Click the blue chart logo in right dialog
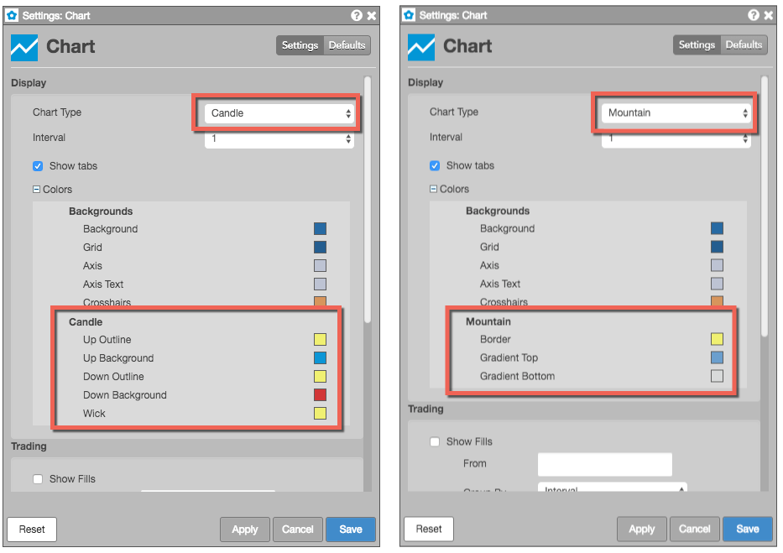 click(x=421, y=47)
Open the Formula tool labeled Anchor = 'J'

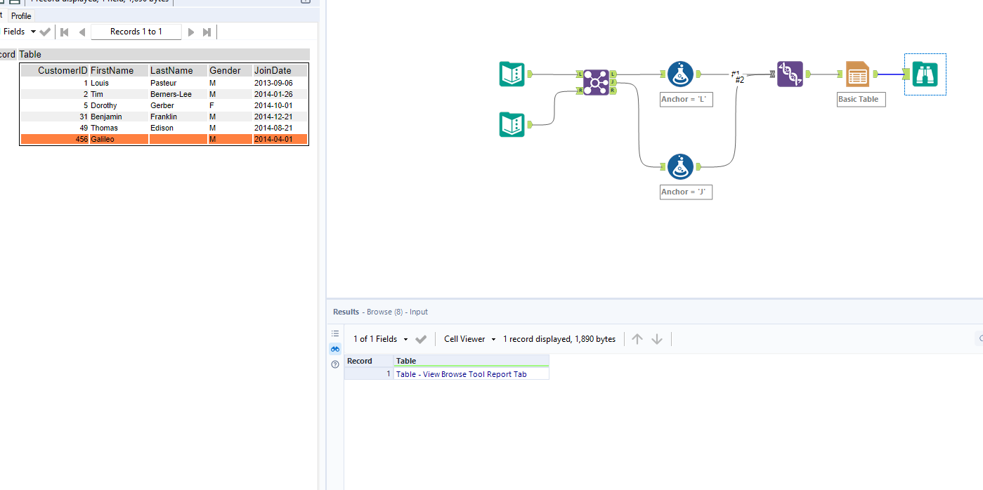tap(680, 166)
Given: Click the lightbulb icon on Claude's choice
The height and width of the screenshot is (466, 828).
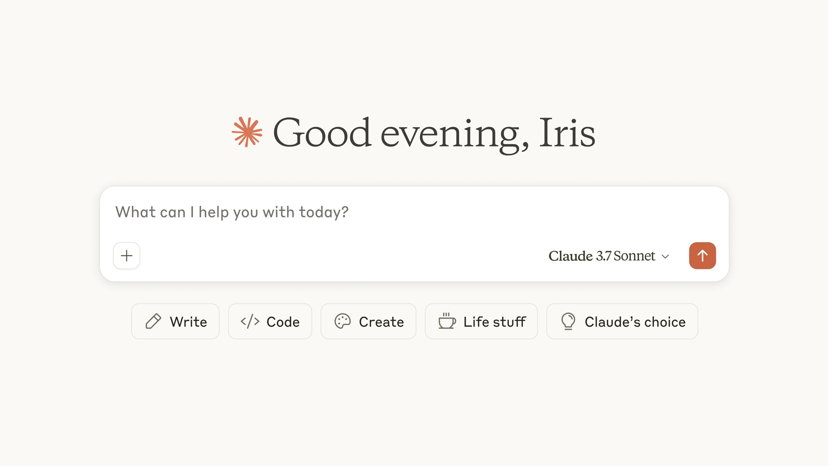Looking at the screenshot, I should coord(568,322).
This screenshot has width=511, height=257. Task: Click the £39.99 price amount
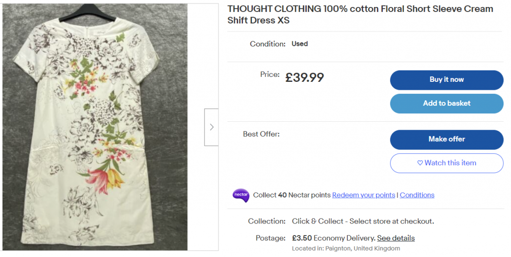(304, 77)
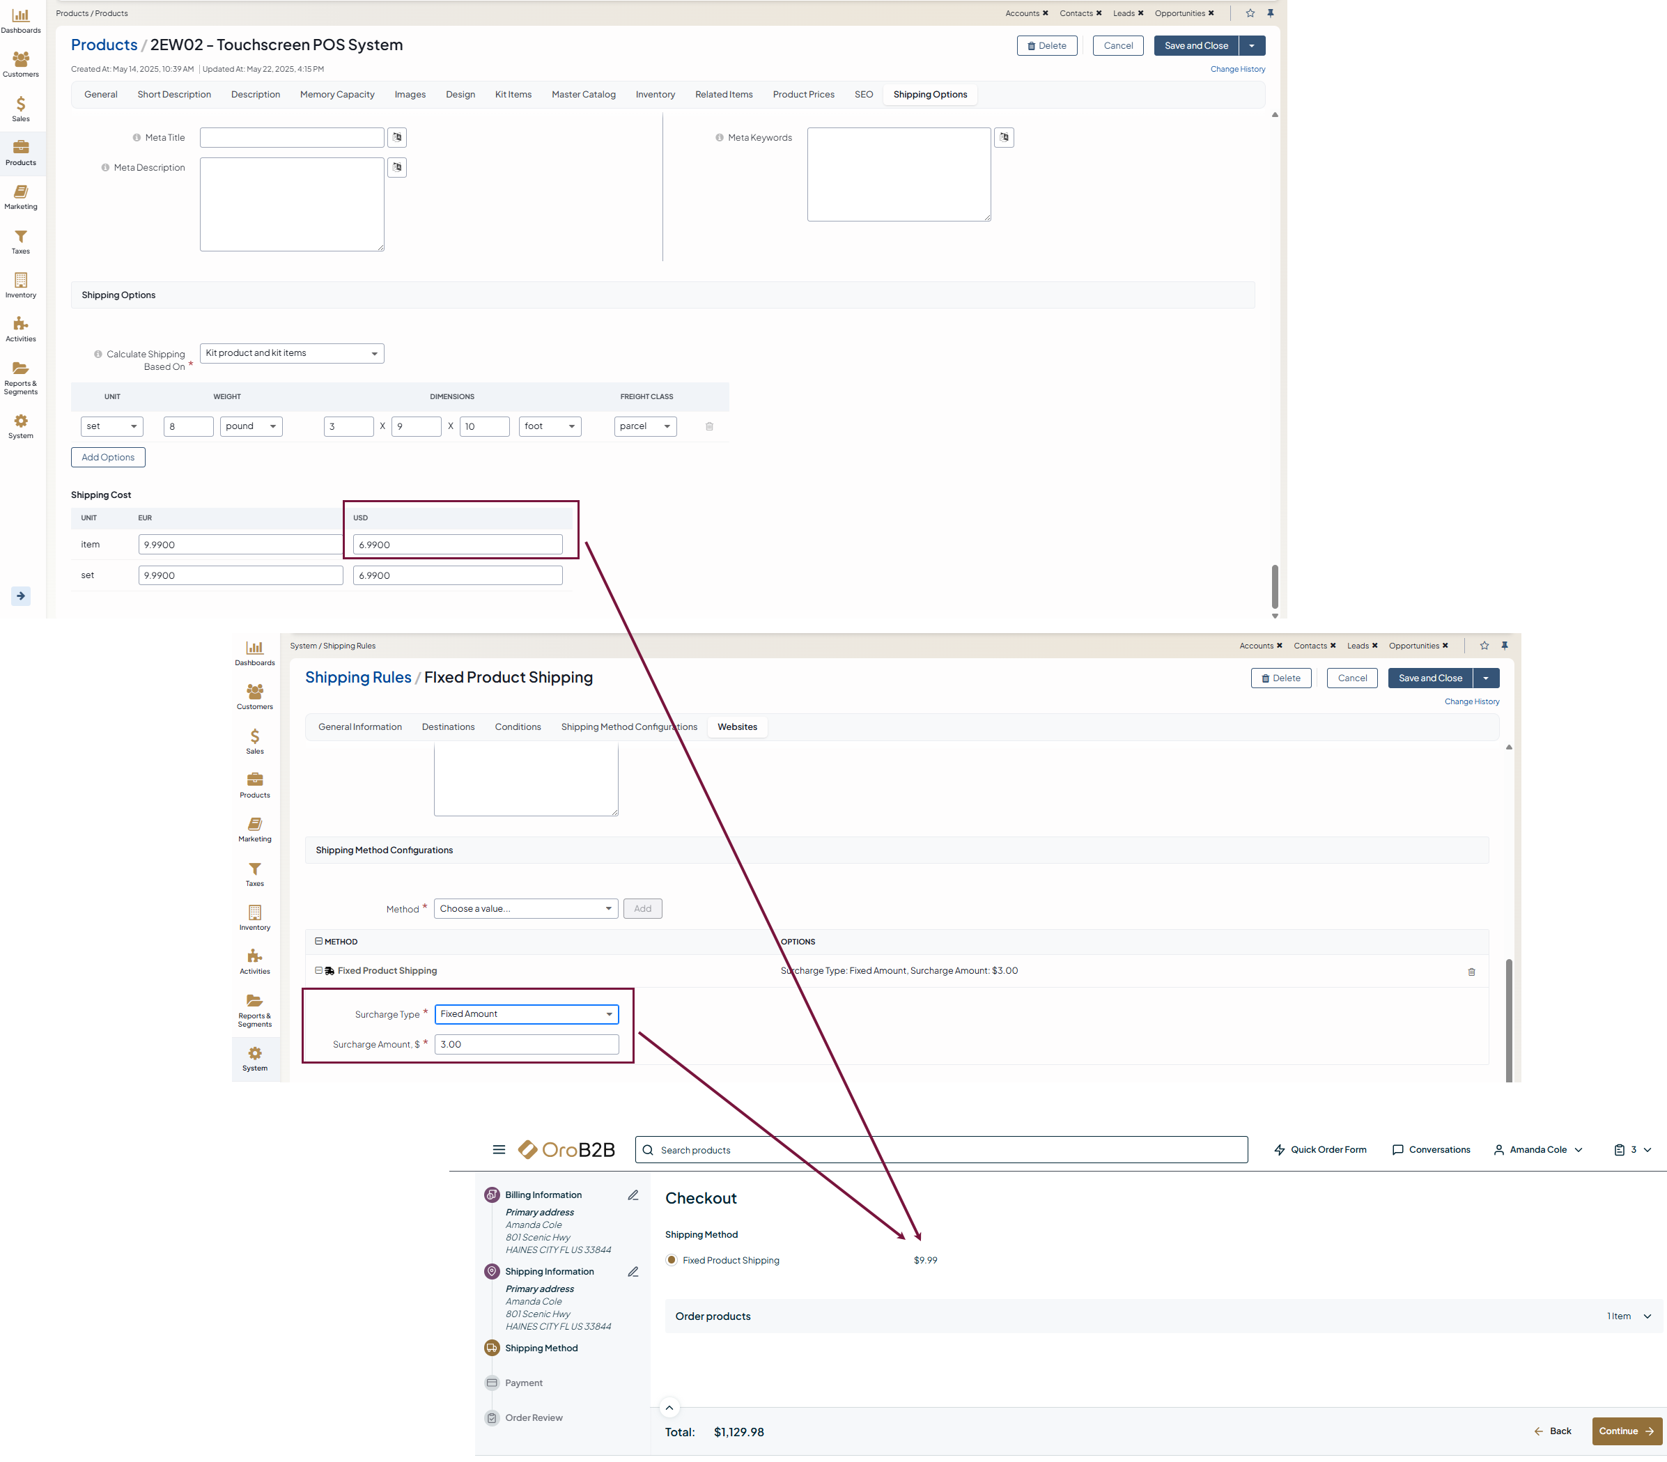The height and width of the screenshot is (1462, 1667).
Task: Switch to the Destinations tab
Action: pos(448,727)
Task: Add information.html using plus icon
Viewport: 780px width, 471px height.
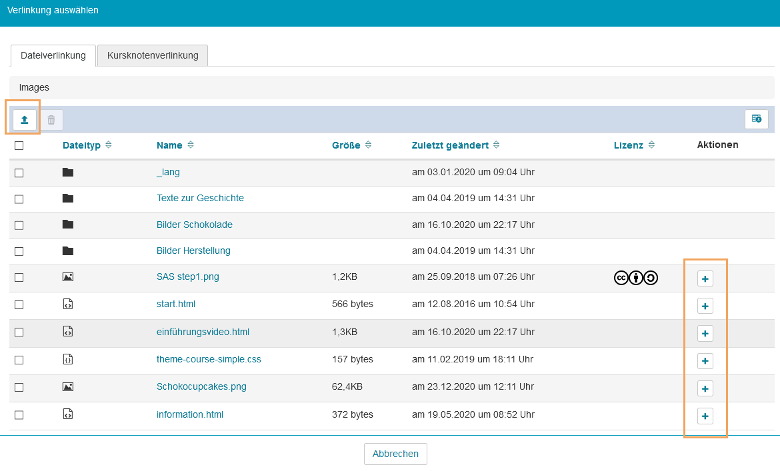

• [Given task]:
Copy all of the records above verbatim, omitting the pictures.

• [Solved exercise]:
Click the blue chart logo in right dialog
 click(x=421, y=47)
Open the Formula tool labeled Anchor = 'J'

tap(680, 166)
Given: Click the lightbulb icon on Claude's choice
The height and width of the screenshot is (466, 828).
Looking at the screenshot, I should coord(568,322).
This screenshot has width=511, height=257. Task: Click the £39.99 price amount
(304, 77)
The height and width of the screenshot is (1462, 1667).
Task: Switch to the Destinations tab
Action: pos(448,727)
Task: Add information.html using plus icon
Viewport: 780px width, 471px height.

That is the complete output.